The usual Apollo-era policy of 'land there, plant a flag, explore and return' will simply not work.
A radio signal takes 1.5 seconds to travel from the Earth to the Moon.
It takes 5 minutes to do that for Mars at its closest.
You need self-sustaining colonies at the minimum for any mission to be viable.
Jamestown, Mars anyone?
I just want to explain the sheer scale such a mission would entail.
NASA doesn't know a lot of things that will be needed for Mars right now.
They don't have the expertise to continuously supply an outpost in space.
They don't know how to grow food in completely foreign soil, in an atmosphere that is majority carbon dioxide.
They don't know how the human body will react to long durations in outer space.
01. My first move, if I were the administrator of NASA, would be to send a series of orbiters and rovers to return soil samples, and to record the general ambiance of Mars.
02. Concurrently, I would develop a space station in low-earth orbit, mainly for experimentation and to gain crucial knowledge for future missions.
03. Then, I would build a base on the South Pole of the moon, specifically the Shackleton Crater on the South Pole, where we have discovered water recently IOTL.
04. With the base I would build a space station in lunar orbit as a refueling point, for hydrogen fuel from the water we mine out of the Shackleton Crater.
05. Then comes another minute outpost in Martian orbit, where crews will change vessels to a specially designed landing module because Mars has an atmosphere (This will have to be similar to crew capsules in regular spacecraft, with disposable heat shields).
06. Then comes a colony in Mars.
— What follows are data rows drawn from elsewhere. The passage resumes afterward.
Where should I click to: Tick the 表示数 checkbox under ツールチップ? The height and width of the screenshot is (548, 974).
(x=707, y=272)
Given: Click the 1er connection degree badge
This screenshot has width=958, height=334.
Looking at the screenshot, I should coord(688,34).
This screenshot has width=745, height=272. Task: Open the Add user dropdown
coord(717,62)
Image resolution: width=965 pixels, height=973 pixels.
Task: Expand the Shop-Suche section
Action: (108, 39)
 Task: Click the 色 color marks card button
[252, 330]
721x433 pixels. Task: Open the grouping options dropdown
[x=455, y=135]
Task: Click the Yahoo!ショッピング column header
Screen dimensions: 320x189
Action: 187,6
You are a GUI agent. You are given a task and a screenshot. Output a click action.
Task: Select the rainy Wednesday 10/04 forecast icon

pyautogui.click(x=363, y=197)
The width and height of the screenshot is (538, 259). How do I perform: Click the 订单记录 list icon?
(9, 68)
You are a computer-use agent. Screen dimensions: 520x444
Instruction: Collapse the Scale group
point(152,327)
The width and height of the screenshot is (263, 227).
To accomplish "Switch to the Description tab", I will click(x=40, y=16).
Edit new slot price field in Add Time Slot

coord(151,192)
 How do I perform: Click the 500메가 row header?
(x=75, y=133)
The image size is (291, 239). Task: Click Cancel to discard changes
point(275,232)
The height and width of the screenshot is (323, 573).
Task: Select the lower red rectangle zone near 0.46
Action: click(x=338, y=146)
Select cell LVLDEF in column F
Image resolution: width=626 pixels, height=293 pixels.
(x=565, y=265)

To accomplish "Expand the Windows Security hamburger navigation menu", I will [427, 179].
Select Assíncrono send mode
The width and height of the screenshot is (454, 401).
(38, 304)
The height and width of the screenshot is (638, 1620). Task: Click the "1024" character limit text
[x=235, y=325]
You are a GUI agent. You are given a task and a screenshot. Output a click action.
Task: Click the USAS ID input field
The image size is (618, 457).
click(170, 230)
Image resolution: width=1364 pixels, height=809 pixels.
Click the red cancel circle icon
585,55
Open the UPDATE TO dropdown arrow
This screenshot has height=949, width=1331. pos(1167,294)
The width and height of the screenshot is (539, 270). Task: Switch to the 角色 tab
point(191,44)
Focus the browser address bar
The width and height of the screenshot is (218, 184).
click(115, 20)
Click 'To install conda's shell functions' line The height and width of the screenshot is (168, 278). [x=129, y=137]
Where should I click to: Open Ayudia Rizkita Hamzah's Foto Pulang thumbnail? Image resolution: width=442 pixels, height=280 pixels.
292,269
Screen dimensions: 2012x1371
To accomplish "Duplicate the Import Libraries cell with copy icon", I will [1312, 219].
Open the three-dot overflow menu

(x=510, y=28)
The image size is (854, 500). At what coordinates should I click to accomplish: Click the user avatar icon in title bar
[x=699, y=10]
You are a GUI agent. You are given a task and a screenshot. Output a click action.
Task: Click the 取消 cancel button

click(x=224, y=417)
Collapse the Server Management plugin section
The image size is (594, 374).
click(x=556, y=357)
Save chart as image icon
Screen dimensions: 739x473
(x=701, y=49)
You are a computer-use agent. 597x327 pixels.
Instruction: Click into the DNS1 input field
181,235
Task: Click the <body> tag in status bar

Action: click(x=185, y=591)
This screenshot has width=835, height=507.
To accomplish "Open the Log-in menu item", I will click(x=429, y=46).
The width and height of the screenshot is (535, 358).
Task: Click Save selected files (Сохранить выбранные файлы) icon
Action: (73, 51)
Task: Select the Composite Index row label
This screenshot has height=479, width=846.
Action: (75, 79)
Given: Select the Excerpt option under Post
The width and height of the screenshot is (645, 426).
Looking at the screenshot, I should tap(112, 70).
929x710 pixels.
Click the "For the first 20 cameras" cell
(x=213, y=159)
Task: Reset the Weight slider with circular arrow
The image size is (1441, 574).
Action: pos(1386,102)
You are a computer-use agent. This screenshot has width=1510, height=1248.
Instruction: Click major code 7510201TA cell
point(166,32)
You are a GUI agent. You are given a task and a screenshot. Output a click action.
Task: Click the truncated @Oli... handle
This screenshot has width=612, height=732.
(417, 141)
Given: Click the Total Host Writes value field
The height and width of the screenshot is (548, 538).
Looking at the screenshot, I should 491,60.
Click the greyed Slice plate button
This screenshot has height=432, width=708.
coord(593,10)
This can only be established after.
-> We know how the human body reacts for a long time in Space.
-> We know how the human body reacts to low gravity (not zero gravity. This is what the moon base is for apart from water.)
-> We know how to viably grow food in both lunar and martian soil.
-> We can sustainably produce potable water (That's simple enough, they recycle piss on the space station.)
-> We have good habitation modules for both the Moon and Mars.
-> We have good enough communication. Even so, the crew must have to be trained to be under radio silence for months at a time, for contingencies, of course.